***** SOURCE MATERIAL *****

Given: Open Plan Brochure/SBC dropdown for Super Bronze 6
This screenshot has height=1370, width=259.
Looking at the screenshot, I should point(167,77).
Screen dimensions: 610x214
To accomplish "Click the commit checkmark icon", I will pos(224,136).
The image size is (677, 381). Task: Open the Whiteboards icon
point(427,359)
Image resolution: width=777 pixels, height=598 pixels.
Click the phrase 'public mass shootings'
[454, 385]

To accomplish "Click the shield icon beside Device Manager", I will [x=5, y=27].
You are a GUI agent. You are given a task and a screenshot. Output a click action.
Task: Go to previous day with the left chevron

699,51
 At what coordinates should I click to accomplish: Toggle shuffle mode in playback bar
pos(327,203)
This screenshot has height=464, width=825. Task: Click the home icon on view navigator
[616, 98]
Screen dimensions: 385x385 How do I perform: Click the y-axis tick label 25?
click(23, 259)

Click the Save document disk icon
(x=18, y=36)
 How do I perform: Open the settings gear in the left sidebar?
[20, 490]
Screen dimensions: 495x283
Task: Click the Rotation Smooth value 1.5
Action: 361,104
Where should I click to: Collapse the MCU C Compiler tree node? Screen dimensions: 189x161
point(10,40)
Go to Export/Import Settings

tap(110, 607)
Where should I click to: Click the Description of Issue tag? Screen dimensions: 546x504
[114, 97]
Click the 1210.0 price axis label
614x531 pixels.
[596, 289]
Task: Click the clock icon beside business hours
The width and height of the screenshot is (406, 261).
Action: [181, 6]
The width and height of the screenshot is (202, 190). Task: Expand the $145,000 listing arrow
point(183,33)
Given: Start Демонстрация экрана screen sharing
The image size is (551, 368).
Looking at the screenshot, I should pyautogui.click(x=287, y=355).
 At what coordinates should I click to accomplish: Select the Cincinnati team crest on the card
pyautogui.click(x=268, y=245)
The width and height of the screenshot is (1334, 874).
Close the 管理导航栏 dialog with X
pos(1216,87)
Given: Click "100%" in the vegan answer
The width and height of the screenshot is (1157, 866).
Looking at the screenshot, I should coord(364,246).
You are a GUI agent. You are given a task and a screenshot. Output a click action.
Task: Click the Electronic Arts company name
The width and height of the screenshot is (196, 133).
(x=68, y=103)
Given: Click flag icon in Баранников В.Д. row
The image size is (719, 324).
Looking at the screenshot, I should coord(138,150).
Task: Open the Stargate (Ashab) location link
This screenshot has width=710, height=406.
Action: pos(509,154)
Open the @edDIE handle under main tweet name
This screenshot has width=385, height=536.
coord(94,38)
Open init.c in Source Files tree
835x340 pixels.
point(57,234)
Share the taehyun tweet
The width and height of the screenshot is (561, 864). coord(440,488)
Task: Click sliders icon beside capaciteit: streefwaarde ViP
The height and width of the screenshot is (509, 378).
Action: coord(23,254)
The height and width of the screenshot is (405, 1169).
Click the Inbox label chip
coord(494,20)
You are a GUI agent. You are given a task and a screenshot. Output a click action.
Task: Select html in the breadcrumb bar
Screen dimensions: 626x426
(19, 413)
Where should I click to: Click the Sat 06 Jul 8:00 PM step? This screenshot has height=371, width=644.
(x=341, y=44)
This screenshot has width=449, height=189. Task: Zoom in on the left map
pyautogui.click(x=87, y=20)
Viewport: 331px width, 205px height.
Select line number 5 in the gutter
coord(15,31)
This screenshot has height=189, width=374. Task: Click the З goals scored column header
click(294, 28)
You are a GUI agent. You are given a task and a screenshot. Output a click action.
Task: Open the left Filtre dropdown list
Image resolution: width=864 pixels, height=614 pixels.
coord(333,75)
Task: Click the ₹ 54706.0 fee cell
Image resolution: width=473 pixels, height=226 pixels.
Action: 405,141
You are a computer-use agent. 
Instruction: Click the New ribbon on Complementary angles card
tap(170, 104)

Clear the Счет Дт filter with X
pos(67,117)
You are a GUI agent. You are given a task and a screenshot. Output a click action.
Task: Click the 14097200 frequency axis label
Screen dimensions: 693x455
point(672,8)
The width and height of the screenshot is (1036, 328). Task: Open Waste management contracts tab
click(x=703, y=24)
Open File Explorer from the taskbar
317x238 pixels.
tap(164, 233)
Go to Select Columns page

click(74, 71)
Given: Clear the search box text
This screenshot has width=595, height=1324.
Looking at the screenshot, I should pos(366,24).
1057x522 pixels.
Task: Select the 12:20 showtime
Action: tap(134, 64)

*****

Start at the top line of the records and retype them all exactly.

# [OUTPUT]
Given: Open Plan Brochure/SBC dropdown for Super Bronze 6
This screenshot has height=1370, width=259.
Looking at the screenshot, I should point(167,77).
Screen dimensions: 610x214
To accomplish "Click the commit checkmark icon", I will pos(224,136).
The image size is (677, 381). Task: Open the Whiteboards icon
point(427,359)
Image resolution: width=777 pixels, height=598 pixels.
Click the phrase 'public mass shootings'
[454, 385]

To accomplish "Click the shield icon beside Device Manager", I will [x=5, y=27].
You are a GUI agent. You are given a task and a screenshot. Output a click action.
Task: Go to previous day with the left chevron

699,51
 At what coordinates should I click to accomplish: Toggle shuffle mode in playback bar
pos(327,203)
This screenshot has height=464, width=825. Task: Click the home icon on view navigator
[616, 98]
Screen dimensions: 385x385 How do I perform: Click the y-axis tick label 25?
click(23, 259)

Click the Save document disk icon
(x=18, y=36)
 How do I perform: Open the settings gear in the left sidebar?
[20, 490]
Screen dimensions: 495x283
Task: Click the Rotation Smooth value 1.5
Action: 361,104
Where should I click to: Collapse the MCU C Compiler tree node? Screen dimensions: 189x161
point(10,40)
Go to Export/Import Settings

tap(110, 607)
Where should I click to: Click the Description of Issue tag? Screen dimensions: 546x504
[114, 97]
Click the 1210.0 price axis label
614x531 pixels.
[596, 289]
Task: Click the clock icon beside business hours
The width and height of the screenshot is (406, 261).
Action: [181, 6]
The width and height of the screenshot is (202, 190). Task: Expand the $145,000 listing arrow
point(183,33)
Given: Start Демонстрация экрана screen sharing
The image size is (551, 368).
Looking at the screenshot, I should pyautogui.click(x=287, y=355).
 At what coordinates should I click to accomplish: Select the Cincinnati team crest on the card
pyautogui.click(x=268, y=245)
The width and height of the screenshot is (1334, 874).
Close the 管理导航栏 dialog with X
pos(1216,87)
Given: Click "100%" in the vegan answer
The width and height of the screenshot is (1157, 866).
Looking at the screenshot, I should coord(364,246).
You are a GUI agent. You are given a task and a screenshot. Output a click action.
Task: Click the Electronic Arts company name
The width and height of the screenshot is (196, 133).
(x=68, y=103)
Given: Click flag icon in Баранников В.Д. row
The image size is (719, 324).
Looking at the screenshot, I should coord(138,150).
Task: Open the Stargate (Ashab) location link
This screenshot has width=710, height=406.
Action: pos(509,154)
Open the @edDIE handle under main tweet name
This screenshot has width=385, height=536.
coord(94,38)
Open init.c in Source Files tree
835x340 pixels.
point(57,234)
Share the taehyun tweet
The width and height of the screenshot is (561, 864). coord(440,488)
Task: Click sliders icon beside capaciteit: streefwaarde ViP
The height and width of the screenshot is (509, 378).
Action: coord(23,254)
The height and width of the screenshot is (405, 1169).
Click the Inbox label chip
coord(494,20)
You are a GUI agent. You are given a task and a screenshot. Output a click action.
Task: Select html in the breadcrumb bar
Screen dimensions: 626x426
(19, 413)
Where should I click to: Click the Sat 06 Jul 8:00 PM step? This screenshot has height=371, width=644.
(x=341, y=44)
This screenshot has width=449, height=189. Task: Zoom in on the left map
pyautogui.click(x=87, y=20)
Viewport: 331px width, 205px height.
Select line number 5 in the gutter
coord(15,31)
This screenshot has height=189, width=374. Task: Click the З goals scored column header
click(294, 28)
You are a GUI agent. You are given a task and a screenshot. Output a click action.
Task: Open the left Filtre dropdown list
Image resolution: width=864 pixels, height=614 pixels.
coord(333,75)
Task: Click the ₹ 54706.0 fee cell
Image resolution: width=473 pixels, height=226 pixels.
Action: 405,141
You are a computer-use agent. 
Instruction: Click the New ribbon on Complementary angles card
tap(170, 104)

Clear the Счет Дт filter with X
pos(67,117)
You are a GUI agent. You are given a task and a screenshot. Output a click action.
Task: Click the 14097200 frequency axis label
Screen dimensions: 693x455
point(672,8)
The width and height of the screenshot is (1036, 328). Task: Open Waste management contracts tab
click(x=703, y=24)
Open File Explorer from the taskbar
317x238 pixels.
tap(164, 233)
Go to Select Columns page

click(74, 71)
Given: Clear the search box text
This screenshot has width=595, height=1324.
Looking at the screenshot, I should pos(366,24).
1057x522 pixels.
Task: Select the 12:20 showtime
Action: tap(134, 64)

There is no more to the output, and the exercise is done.